Com 77 anos, Brendel resolveu deixar de tocar em público, tendo anunciando há um ano uma preenchida agenda de despedida, que termina a 18 de Dezembro em Viena, com a interpretação do Concerto para Piano nº9, de Mozart, com a Filarmónica de Viena, sob a direcção de Sir Charles Mackerras. Nos últimos meses, esta obra tem alternado com o programa a solo que apresentou em Bruxelas, o mesmo que tocará em Lisboa. Dele fazem parte os compositores mais emblemáticos do seu repertório, representantes da primeira escola de Viena: Haydn, Mozart, Beethoven e Schubert.
Pianista intelectual?
"Pertenço à tradição em que a obraprima diz ao intérprete o que é que ele deve fazer e não à tradição em que o intérprete diz à obra como ela deve soar ou como é que o compositor a devia ter composto." Esta frase, retirada do documentário da BBC "Alfred Brendel: Man & Mask", resume a sua atitude perante a música. O rigor, a atenção ao texto e o respeito pelo compositor são linhas de coerência inabalável que sempre acompanharam Brendel. Esta atitude analítica valeu-lhe o epíteto de "pianista intelectual", reforçado pelos seus múltiplos interesses culturais, pela publicação de importantes ensaios sobre música e de livros de poesia humorística, como "One Finger Too Many" e "Cursing Bagels" (na tradução inglesa). Mas não se pense que as suas interpretações são puro exercício racional. Brendel é, antes de mais, um mediador privilegiado que nos coloca perante a transcendência da música sem colocar o seu ego acima dela. Não é através da emoção fugaz da superficialidade ou dos efeitos tecnicamente espectaculares que nos surpreende, mas por via de algo mais profundo, decorrente de uma longa maturação de cada obra.
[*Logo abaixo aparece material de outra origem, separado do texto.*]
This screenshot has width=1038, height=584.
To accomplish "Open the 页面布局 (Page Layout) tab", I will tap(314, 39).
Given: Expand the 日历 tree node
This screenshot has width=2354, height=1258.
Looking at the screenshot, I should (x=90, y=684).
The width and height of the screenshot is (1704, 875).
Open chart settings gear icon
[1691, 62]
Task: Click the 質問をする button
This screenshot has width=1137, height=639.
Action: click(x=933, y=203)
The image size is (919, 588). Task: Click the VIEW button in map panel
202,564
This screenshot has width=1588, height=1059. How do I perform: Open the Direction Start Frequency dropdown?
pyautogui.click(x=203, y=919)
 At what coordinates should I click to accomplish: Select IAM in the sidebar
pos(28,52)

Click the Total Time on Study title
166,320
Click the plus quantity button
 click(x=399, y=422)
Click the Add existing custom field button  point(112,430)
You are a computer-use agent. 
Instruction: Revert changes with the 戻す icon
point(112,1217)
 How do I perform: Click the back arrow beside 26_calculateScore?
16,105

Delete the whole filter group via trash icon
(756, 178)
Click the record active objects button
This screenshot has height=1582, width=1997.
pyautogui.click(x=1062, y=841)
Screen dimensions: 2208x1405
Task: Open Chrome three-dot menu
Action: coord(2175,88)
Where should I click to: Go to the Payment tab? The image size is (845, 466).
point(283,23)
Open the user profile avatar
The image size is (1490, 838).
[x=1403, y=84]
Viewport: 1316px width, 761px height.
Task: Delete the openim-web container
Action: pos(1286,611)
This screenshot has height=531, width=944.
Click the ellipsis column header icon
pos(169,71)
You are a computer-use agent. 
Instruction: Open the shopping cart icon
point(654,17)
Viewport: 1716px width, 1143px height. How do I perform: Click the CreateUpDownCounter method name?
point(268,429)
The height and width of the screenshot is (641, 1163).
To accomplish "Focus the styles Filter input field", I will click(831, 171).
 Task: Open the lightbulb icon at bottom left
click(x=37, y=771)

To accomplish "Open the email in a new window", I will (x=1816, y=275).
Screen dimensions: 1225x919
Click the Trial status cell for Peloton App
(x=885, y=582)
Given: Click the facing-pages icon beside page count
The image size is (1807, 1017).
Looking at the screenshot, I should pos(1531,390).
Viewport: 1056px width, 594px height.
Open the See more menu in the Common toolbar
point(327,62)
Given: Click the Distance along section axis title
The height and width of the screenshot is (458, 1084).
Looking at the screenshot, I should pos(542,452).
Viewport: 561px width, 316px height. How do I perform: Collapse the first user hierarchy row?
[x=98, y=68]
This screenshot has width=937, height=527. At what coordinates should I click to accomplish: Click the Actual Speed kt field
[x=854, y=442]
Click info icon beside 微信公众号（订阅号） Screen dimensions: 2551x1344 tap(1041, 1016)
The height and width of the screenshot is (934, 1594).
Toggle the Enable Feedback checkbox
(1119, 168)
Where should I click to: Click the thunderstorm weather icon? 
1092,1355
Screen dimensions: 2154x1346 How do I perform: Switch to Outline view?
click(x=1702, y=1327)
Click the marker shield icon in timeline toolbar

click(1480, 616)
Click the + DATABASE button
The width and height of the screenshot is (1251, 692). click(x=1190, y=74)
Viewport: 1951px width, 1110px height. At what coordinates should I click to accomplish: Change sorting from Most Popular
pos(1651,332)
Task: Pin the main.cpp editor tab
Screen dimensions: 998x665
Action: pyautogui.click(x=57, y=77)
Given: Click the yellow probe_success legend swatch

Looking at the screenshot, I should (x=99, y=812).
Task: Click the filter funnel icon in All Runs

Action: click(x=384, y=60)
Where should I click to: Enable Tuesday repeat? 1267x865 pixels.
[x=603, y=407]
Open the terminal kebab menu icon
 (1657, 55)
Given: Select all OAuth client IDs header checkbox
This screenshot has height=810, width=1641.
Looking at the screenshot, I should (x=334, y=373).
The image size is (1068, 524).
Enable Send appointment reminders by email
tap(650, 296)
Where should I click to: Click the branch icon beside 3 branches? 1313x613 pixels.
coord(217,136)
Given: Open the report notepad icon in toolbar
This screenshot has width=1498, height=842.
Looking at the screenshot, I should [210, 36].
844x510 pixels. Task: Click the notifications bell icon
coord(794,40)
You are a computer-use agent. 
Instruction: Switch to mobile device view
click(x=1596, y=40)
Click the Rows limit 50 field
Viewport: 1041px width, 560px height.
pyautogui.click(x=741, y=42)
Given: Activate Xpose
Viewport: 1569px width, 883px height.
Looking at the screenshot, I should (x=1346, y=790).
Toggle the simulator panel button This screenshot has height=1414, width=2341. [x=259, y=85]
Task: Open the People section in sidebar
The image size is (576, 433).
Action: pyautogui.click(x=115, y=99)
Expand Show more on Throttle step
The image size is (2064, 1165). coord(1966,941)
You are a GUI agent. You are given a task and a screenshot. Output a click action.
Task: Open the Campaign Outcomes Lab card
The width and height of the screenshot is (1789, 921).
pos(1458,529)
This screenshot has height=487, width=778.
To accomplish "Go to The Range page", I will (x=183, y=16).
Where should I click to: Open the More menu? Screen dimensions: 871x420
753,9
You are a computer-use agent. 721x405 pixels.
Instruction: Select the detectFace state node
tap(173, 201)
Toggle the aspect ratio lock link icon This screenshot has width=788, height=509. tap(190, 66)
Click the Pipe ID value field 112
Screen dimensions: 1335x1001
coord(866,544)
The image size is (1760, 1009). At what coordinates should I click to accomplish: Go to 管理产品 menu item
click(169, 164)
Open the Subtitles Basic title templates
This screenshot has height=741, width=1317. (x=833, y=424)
Em Bruxelas, tocou as Variações em Fá menor Hob, XVII:6, de Haydn, de forma clarividente, esculpindo cada linha e cada detalhe da articulação e da ornamentação, delimitando planos sonoros e contrastes de carácter com meticulosa precisão. Sobre a interpretação de Mozart, escreveu um dia que é preciso fazer "cantar e falar" a música e foi isso que fez com Sonata em Fá maior K. 533/494. Mas se a sua prestação nestas obras não trouxe demasiadas surpresas dentro da sua inabalável solidez, na Sonata nº13, op. 27, nº1, de Beethoven, atingiu momentos inesquecíveis, que mostram que a imaginação musical é também um dos seus atributos. O título "Quasi una fantasia" foi levado à letra na evocação de um certo fluxo improvisatório ou da tradução de ambiências misteriosas (como as texturas arpejadas do Andante inicial) através de uma "toucher" delicada e de um apurado controlo da dinâmica.
Para a segunda parte ficou a derradeira Sonata de Schubert (nº 23, D. 960), obra esmagadora que neste caso assume carga simbólica ainda mais forte. Mais uma vez o pianista não apostou no sensacionalismo do virtuosismo técnico ou da pujança dinâmica, preferiu saborear a música em profunda instrospeção.
No final a sala levantou-se em bloco e os aplausos sucederam-se por vários minutos, levando a três "encores" tocados de forma sublime: o Improviso nº3, de Schubert; "Au lac de Wallenstadt", de Liszt, e uma das transcrições de Bach feitas por Busoni. À saída, formou-se uma longa fila para pedir um último autógrafo, mas Brendel deu indicações prévias de que não assinaria programas ou discos (tal como não deu entrevistas), apenas trocaria breves palavras com quem o quisesse cumprimentar.
A sua figura circunspecta, que se inquieta e repreende quando alguém tosse ou faz barulho na assistência, pouco deixa revelar do intelectual brilhante de espírito curioso que se interessa pelos assuntos mais díspares (da arquitectura românica ao movimento Dada, de Shakespeare aos "cartoons" de Charles Addams) e que um dia disse fazer do riso um dos seus passatempos.
Nascido em 1931 na Morávia, começou cedo os seus estudos de piano, mas não foi um menino-prodígio. Desenvolveu a sua carreira passo a passo, tendo efectuado as suas primeiras gravações nos anos 50. Na década de 1960 converteu- se no primeiro pianista a gravar a integral da obra de Beethoven e depois disso foi construindo uma discografia imensa, que constitui um dos grandes monumentos artísticos do século XX e que perpetuará a sua memória depois do último acorde que soar em Viena no dia 18.